Like most mothers of a toddler, when Linda West plays with her adopted daughter Autumn she models behavior, such as how to catch a ball, mixing instruction with congratulatory hugs and praise.
But there is nothing ordinary about their relationship. Three years ago, the four-month old baby, a victim of her birth mother’s methamphetamine use, became a ward of the state after her parents tried to sell their tiny, 2.5-pound infant in a parking lot.
Thanks to the nonprofit Angels In Waiting, Autumn and other “medically fragile” foster children receive a chance to overcome physical and developmental obstacles in an unusual, government-approved placement arrangement. At-risk babies go home to the comforting and knowledgeable arms of licensed vocational or registered nurses like West, who are registered foster care providers and paid for their care-giving through Medicaid.
Just as a methamphetamine epidemic among young women is creating an ever-increasing number of fragile newborns in need of care, donations to Angels dropped by half during the recession, clipping West’s efforts to recruit other nurse care-givers.
Briefly last year, in-home infant nursing care and West’s Angels were in the public eye when they volunteered to help “Octomom” Nadya Suleman, then living in Whittier, take care of her eight premature newborns.
Some of the single mother’s six other children seemed to exhibit developmental problems, according to West, who hoped AIW nurses could head off delays in the octuplets. Within a week, though, AIW departed due to security issues, demands by Suleman’s attorney that nurses sign non-disclosure agreements and West’s own reports filed with authorities alleging child endangerment.
Now, West is trying a different tack with another charity, Laguna Beach-based Nurses for Safer Access, 1968 S. Coast Highway. The storefront, which opens Sept. 7, will offer botanically-based health supplements to be distributed to customers under the supervision of a registered nurse where appropriate.
West sought natural remedies as substitutes for some of the myriad pharmaceuticals with their side effects prescribed for her own medically fragile children. The alternatives provided great results.
Now, West hopes to both raise funds for AIW and promote the use of herbal remedies with Nurses for Safer Access. Her 20-year-old nephew, local resident Blake Chapman, has joined her in launching the nonprofit to distribute herbs, nutritional supplements, vitamins, probiotics, and teas costing from $6 to $100, which are largely unregulated by the Food and Drug Administration, including high potency supplements that are only sold to health care providers.

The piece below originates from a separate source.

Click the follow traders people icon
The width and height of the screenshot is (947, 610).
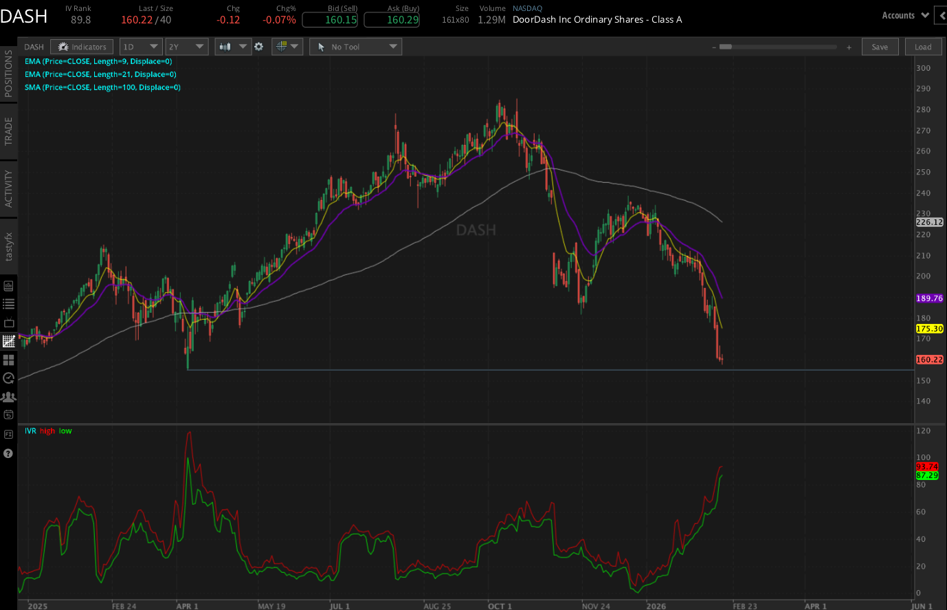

West and Chapman don’t wish aim to provide safer access to Eastern-style remedies where practicable. “I have no problem integrating Western and Eastern medicine as a nurse,” she said.
Currently, West’s Angels number 45 nurses, mostly in Southern California. They operate independently and have obtained credentials to provide in-home care to medically fragile foster children, an alternative to discharging tiny patients from ICUs to nursing institutions or group homes. So far they have cared for about 110 babies.
According to Terry Lynn Fisher, spokeswoman for Orange County’s Social Services Agency, even though the agency’s goal is to keep children with their birth parents whenever possible, they always have a need for more foster parents qualified and willing to care for medically fragile and disabled children.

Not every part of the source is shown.